Dataset entries
______
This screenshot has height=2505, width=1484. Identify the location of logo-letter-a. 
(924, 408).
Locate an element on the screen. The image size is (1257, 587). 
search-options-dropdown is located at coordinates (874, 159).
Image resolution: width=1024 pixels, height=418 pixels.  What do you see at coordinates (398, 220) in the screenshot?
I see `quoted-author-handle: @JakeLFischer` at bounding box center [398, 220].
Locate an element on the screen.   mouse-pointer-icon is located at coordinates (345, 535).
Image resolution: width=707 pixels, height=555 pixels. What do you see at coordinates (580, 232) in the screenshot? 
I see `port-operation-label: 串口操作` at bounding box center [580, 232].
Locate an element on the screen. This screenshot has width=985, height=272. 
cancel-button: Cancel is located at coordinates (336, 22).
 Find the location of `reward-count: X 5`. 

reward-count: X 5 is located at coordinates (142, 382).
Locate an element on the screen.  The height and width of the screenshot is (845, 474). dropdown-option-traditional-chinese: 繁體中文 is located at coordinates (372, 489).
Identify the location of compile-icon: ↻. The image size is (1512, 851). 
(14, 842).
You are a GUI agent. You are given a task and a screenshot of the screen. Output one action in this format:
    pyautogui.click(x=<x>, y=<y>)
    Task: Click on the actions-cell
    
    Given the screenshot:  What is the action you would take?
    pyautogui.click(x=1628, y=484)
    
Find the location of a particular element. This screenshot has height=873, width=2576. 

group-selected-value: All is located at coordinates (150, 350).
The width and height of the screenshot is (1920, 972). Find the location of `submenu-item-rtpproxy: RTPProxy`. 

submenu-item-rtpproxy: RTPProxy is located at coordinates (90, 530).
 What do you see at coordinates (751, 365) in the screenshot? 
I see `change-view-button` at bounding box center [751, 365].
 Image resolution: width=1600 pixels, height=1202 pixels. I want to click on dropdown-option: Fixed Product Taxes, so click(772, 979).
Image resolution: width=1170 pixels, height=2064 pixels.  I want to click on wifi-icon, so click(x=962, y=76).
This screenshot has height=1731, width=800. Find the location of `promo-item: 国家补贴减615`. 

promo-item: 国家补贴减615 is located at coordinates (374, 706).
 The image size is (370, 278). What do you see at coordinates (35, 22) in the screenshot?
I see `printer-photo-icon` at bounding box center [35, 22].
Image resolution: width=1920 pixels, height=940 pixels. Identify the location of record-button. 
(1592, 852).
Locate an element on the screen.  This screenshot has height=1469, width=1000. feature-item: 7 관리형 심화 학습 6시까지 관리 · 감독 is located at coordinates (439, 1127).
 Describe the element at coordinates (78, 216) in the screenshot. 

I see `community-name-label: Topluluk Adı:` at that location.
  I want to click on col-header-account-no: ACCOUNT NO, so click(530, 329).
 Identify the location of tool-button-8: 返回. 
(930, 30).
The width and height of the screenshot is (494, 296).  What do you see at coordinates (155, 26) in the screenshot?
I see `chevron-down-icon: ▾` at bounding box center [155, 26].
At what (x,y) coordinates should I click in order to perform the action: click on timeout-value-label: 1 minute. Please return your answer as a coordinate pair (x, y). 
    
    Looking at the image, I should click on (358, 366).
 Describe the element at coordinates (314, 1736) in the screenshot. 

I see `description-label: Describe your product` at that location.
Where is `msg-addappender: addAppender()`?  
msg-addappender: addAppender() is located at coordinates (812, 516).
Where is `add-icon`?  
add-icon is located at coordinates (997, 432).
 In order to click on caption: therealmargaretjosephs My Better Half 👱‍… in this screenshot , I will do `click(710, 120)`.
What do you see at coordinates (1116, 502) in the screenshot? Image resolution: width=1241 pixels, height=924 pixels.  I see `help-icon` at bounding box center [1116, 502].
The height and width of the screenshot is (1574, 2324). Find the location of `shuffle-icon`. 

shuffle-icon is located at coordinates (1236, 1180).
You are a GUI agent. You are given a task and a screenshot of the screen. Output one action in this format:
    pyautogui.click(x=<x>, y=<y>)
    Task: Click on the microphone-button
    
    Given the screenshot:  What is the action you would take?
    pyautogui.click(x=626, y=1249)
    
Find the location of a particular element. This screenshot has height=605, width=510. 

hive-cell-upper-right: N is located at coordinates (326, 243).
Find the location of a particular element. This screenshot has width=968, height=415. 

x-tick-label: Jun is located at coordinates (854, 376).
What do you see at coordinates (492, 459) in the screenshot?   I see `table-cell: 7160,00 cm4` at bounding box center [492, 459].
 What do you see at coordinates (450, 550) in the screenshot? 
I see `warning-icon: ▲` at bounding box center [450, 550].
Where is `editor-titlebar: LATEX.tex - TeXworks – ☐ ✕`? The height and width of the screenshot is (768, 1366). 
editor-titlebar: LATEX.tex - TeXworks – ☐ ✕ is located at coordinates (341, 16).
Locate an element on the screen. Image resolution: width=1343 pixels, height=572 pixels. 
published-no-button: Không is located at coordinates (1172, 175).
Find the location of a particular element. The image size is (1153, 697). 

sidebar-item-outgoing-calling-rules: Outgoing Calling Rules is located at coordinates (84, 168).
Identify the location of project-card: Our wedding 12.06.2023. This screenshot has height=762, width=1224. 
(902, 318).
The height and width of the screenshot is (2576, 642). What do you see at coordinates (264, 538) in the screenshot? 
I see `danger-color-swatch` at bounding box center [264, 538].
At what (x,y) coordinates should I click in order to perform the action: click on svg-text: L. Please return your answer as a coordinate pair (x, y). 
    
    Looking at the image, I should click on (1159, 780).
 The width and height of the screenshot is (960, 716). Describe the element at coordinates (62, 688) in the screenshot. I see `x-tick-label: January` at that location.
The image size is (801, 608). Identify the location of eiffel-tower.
______
Work request:
Filter the items above, keeping only the lines that contain the string "LATEX". Case counts.

Exercise solution:
Where is `editor-titlebar: LATEX.tex - TeXworks – ☐ ✕`? The height and width of the screenshot is (768, 1366). 
editor-titlebar: LATEX.tex - TeXworks – ☐ ✕ is located at coordinates (341, 16).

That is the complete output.